Chaque dîner se transformait en une gestion de crise pour mangeuse solitaire. J’avais déjà vécu ce phénomène de l’élève esseulée dans les cinq écoles précédentes, mais sans la portion gestion. J’apprends peut-être à la dure, mais j’apprends. Par exemple, j’ai maintenant la certitude que, dans un premier temps, il ne faut pas se faire prendre à traîner, c’est-à-dire se cacher, seule, dans les toilettes des filles, et que, dans un deuxième temps, il ne faut absolument, mais absolument pas se faire prendre à manger, par exemple, un sandwich au poulet dans l’une des cabines. La rumeur de l’ingestion d’un sandwich au poulet à cet endroit se répand plus rapidement dans une école qu’une alerte d’incendie. Si vous pensiez que la vie pouvait être dure au point de vous obliger à manger un pathétique sandwich dans une cabine de toilette, sachez qu’elle devient ensuite un véritable enfer.
Ma routine hautement perfectionnée consistait à dévorer une barre de chocolat Snickers tout en me rendant d’un pas déterminé à l’une des quatre salles de bain pour filles. Il y en avait deux au rez-de-chaussée, une au deuxième et une au troisième étage. Me cacher aux yeux de tous à la bibliothèque n’était pas une option, du moins pas pour les premières semaines, qui comportent généralement peu de devoirs — ce genre de choses font instantanément de vous un rejet fini. Je calculais méticuleusement le moment et le nombre de visites par salle de bain. Je m’assurais aussi de toujours avoir l’air de chercher mon brillant à lèvres ou ma brosse à cheveux avant d’ouvrir la porte. Encore une fois, et c’est là un élément crucial, c’était pour avoir l’air d’une personne déterminée, et non d’une personne qui se cache.
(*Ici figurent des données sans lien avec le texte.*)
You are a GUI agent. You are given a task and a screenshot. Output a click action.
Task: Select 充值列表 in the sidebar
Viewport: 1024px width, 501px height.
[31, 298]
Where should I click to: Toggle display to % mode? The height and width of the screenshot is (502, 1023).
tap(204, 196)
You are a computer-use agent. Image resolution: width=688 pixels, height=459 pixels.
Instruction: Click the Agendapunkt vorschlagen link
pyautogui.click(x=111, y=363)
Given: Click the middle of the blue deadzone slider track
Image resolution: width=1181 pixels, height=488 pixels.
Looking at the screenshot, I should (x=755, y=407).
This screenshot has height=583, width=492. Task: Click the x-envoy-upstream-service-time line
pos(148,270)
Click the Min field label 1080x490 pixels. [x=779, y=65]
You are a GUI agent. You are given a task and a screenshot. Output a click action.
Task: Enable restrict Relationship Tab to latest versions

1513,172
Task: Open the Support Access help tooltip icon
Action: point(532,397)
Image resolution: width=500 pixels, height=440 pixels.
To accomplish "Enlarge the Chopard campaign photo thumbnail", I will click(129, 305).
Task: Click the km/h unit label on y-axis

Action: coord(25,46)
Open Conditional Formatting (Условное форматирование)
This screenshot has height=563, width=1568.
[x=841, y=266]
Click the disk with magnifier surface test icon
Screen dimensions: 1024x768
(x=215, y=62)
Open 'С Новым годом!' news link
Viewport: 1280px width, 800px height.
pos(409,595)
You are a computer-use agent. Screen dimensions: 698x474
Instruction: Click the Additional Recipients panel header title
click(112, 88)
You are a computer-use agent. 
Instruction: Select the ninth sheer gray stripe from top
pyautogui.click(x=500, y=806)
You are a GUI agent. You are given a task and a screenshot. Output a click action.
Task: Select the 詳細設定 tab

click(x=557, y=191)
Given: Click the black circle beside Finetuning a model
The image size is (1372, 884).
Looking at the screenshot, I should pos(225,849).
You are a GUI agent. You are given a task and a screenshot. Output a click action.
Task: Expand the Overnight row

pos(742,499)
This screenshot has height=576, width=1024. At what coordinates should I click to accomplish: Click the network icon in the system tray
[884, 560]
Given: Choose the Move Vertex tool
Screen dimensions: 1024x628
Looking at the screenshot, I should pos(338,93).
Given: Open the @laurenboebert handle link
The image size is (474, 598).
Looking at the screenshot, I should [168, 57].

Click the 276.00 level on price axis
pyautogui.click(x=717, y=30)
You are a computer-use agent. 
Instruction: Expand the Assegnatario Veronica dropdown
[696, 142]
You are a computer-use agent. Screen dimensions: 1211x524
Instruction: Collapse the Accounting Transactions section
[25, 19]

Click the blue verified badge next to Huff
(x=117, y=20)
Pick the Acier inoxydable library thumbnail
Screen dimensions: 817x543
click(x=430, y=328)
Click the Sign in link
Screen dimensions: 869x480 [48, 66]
Au moment de l’appel des noms le lundi matin, l’idée d’affronter une autre semaine de dîners aux toilettes suffisait à me donner des tics. Je devais tout de même faire bonne impression, durant les cinq pénibles minutes au cours desquelles Phil le drogué prenait les présences. « Souviens-toi d’avoir l’air cool, de sembler à la fois amicale et détachée. » En faire trop donne l’air d’être désespéré, et avoir l’air désespéré est comparable à manger son sandwich aux toilettes. C’est une autre des choses dont je suis certaine.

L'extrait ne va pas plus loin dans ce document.